How to complete this task
When you reach the line that contains "Click the clock icon beside 上午", begin copying exactly and continue through the last line below. Do not copy pictures.

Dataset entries
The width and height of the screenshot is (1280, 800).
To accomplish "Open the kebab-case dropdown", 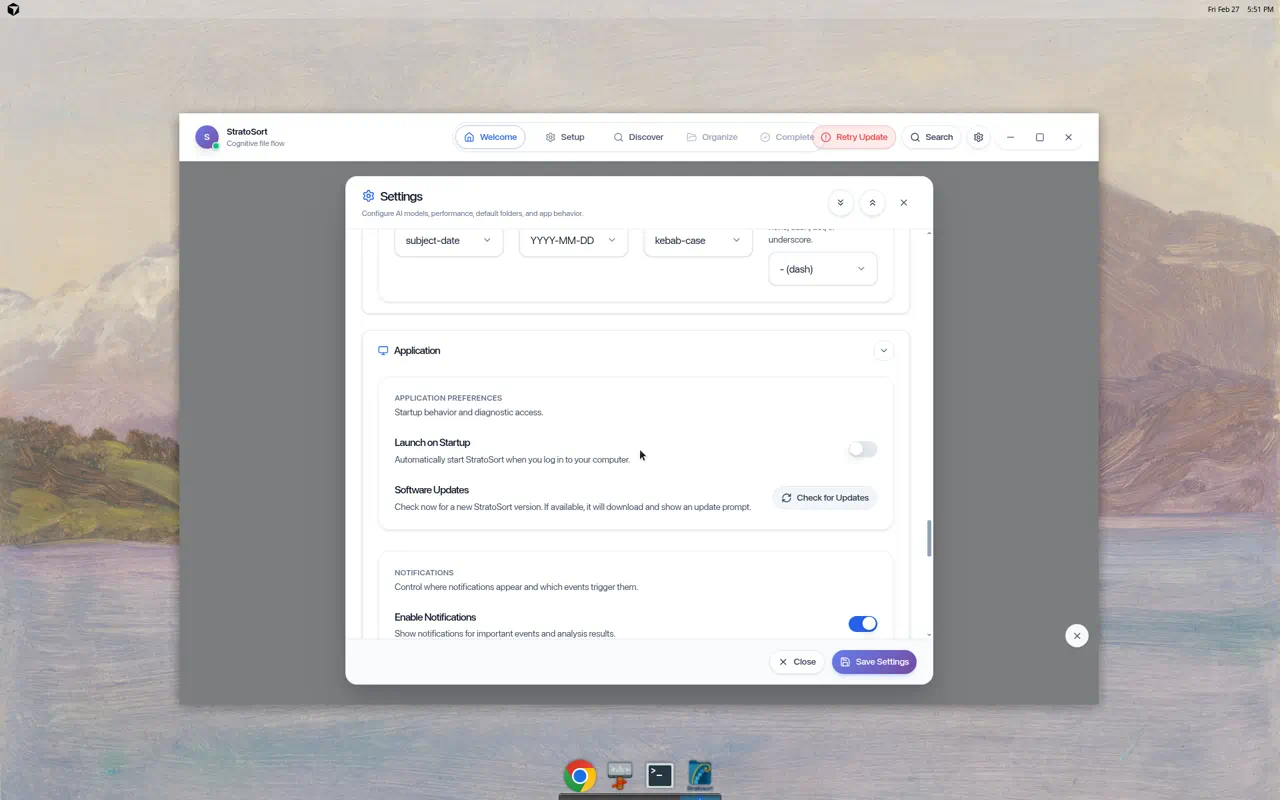I will pos(697,240).

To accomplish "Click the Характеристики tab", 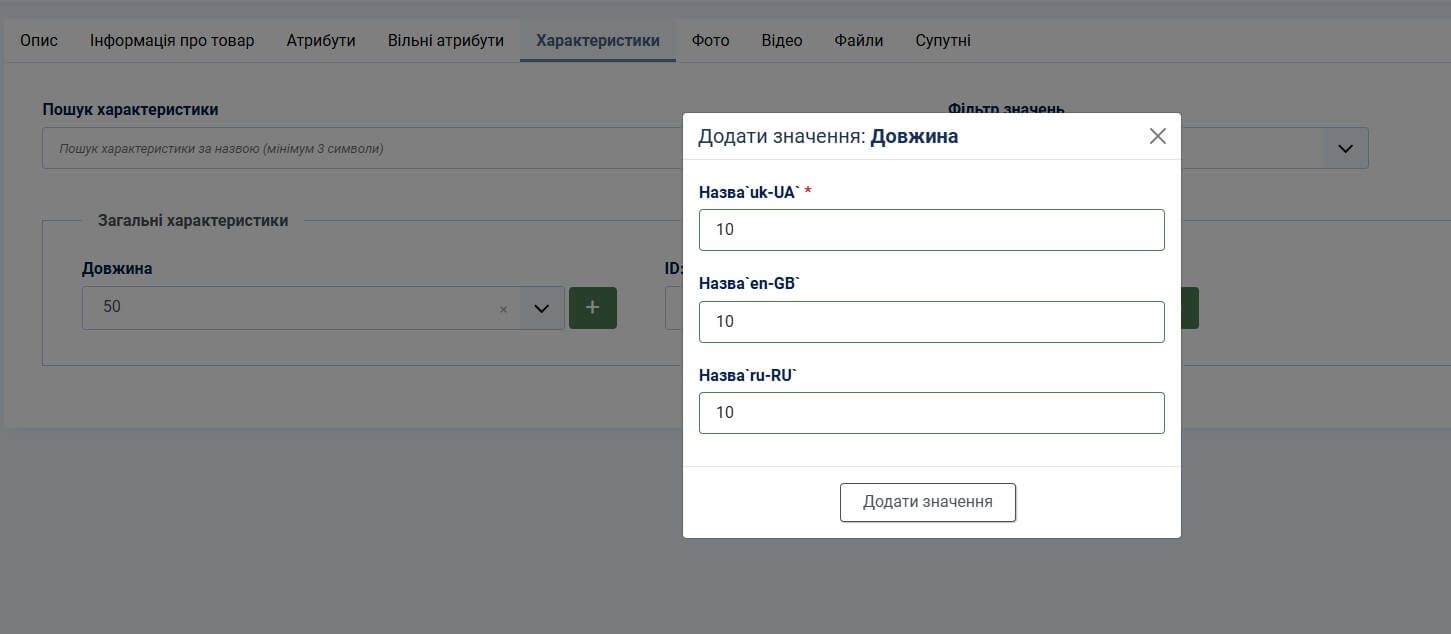I will tap(597, 41).
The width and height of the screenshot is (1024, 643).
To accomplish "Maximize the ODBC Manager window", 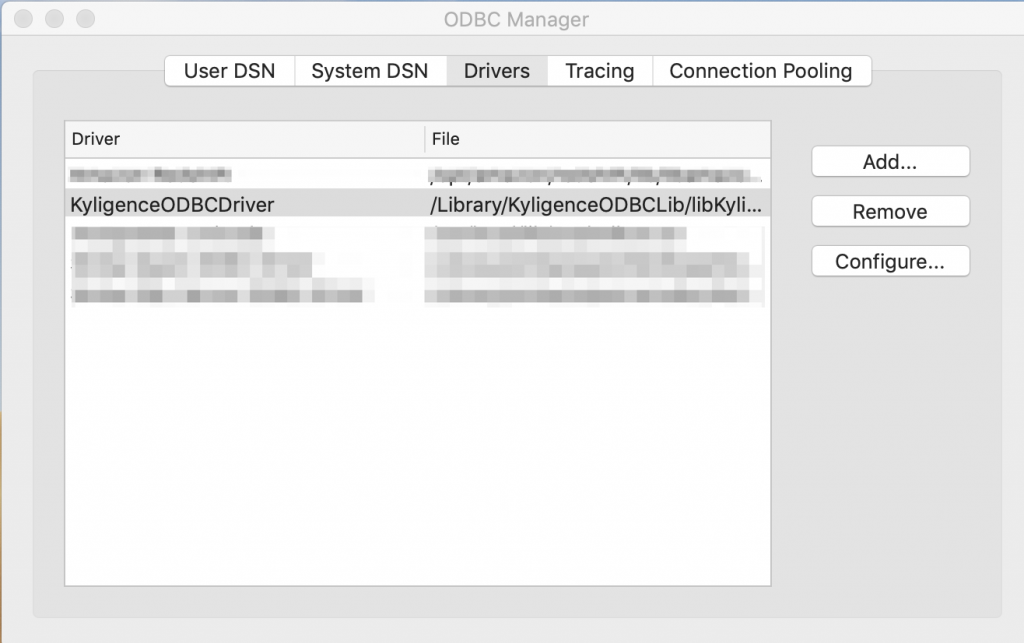I will pyautogui.click(x=85, y=19).
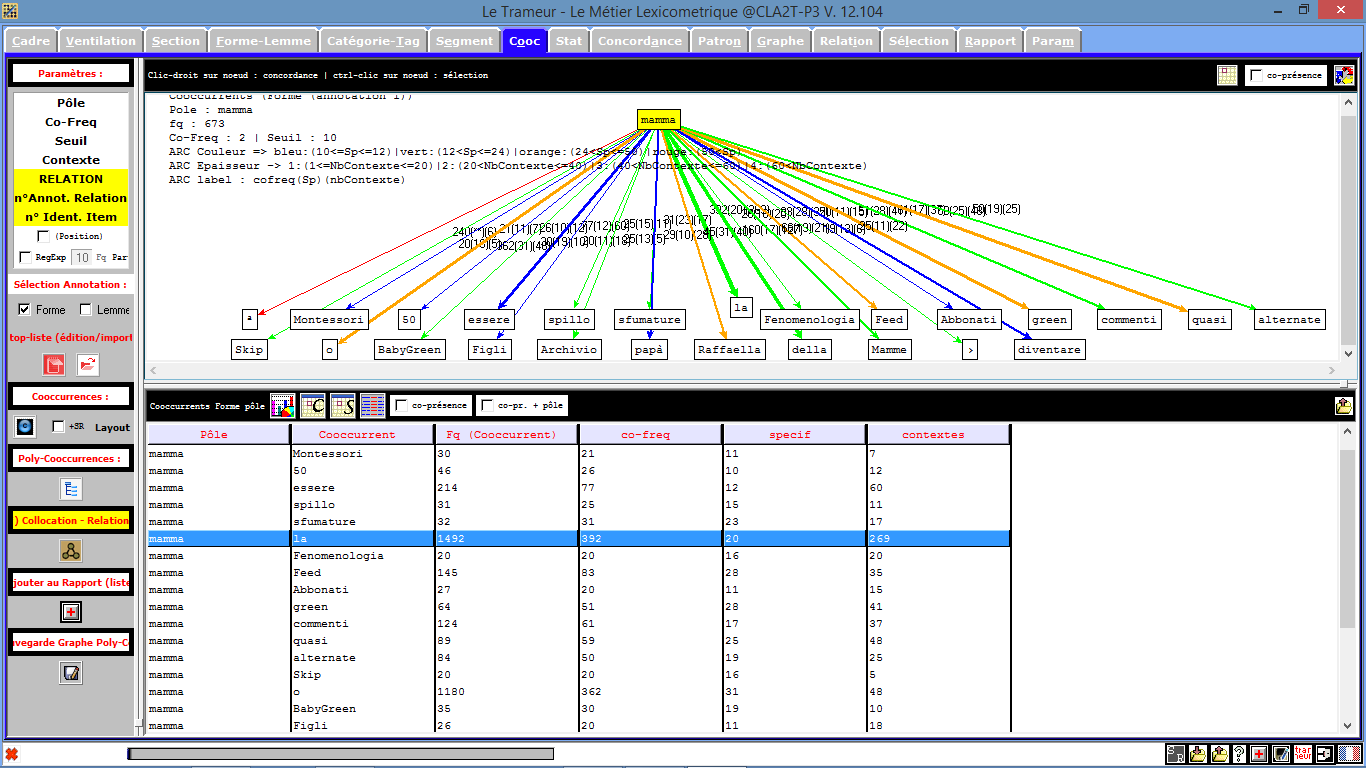Click the red plus add-to-report icon in sidebar
1366x768 pixels.
(71, 612)
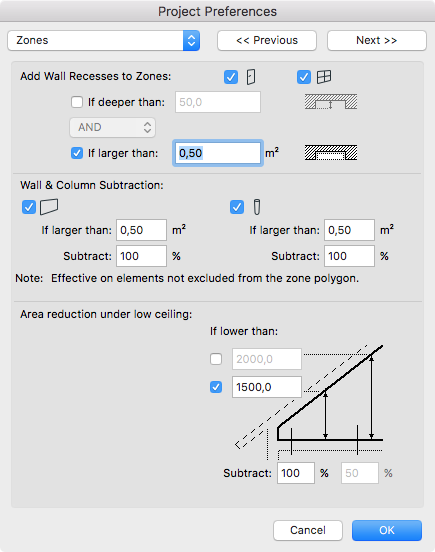
Task: Click the low ceiling slope diagram
Action: click(309, 402)
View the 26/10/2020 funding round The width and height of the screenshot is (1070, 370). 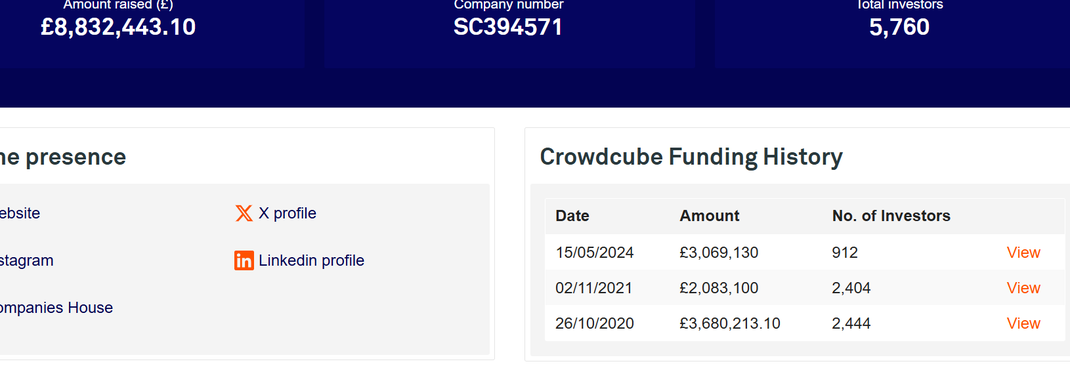pyautogui.click(x=1023, y=324)
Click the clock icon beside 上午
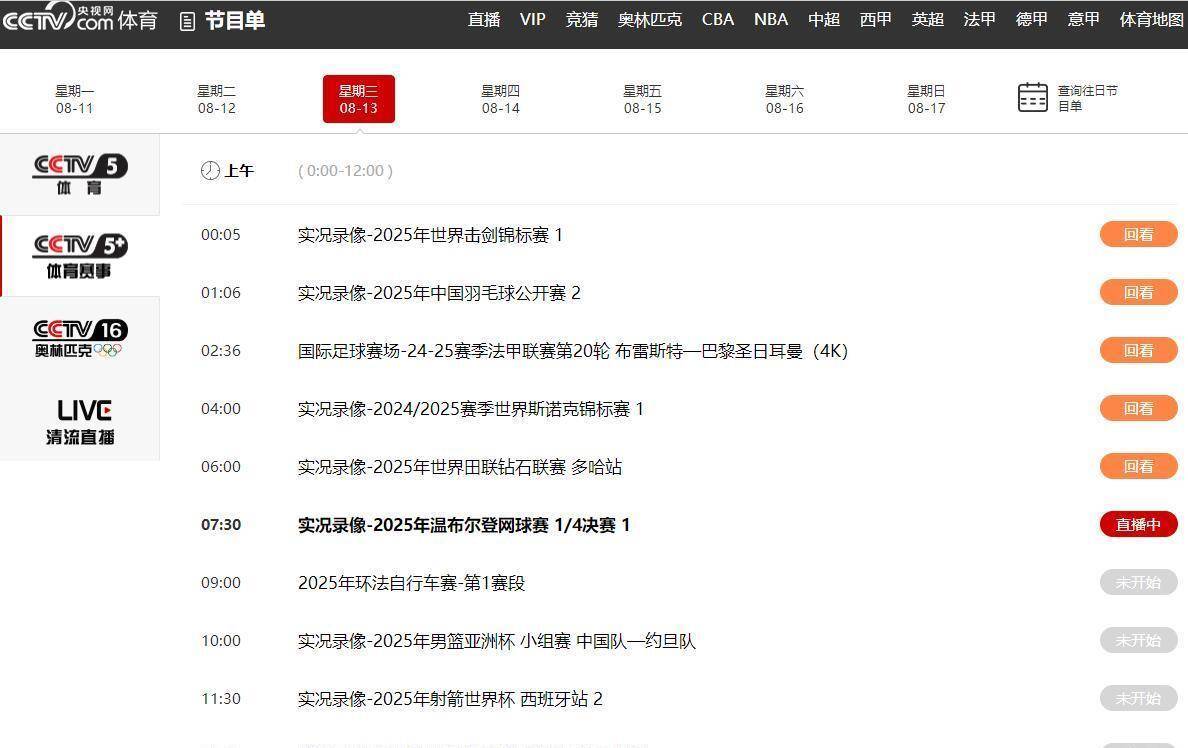 (x=210, y=171)
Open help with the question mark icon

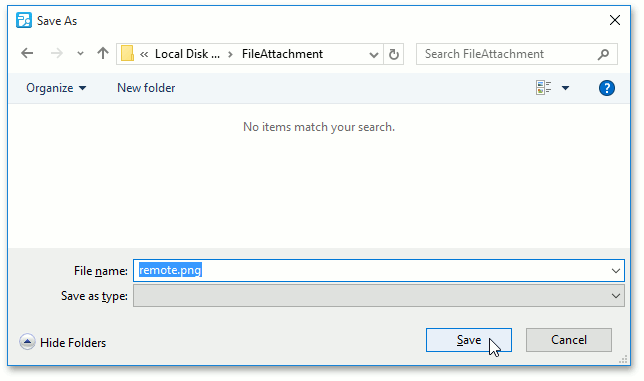point(607,88)
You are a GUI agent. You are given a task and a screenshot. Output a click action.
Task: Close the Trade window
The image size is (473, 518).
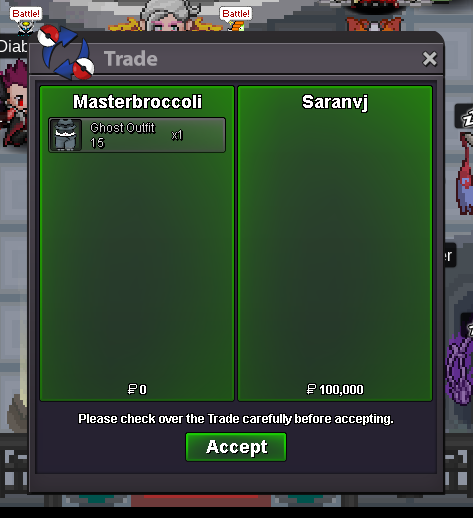[x=429, y=59]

Response
Click the clock icon beside 上午
 (x=210, y=171)
Open help with the question mark icon

point(607,88)
You are a GUI agent. You are given a task and a screenshot. Output a click action.
Task: Close the Trade window
The image size is (473, 518).
[x=429, y=59]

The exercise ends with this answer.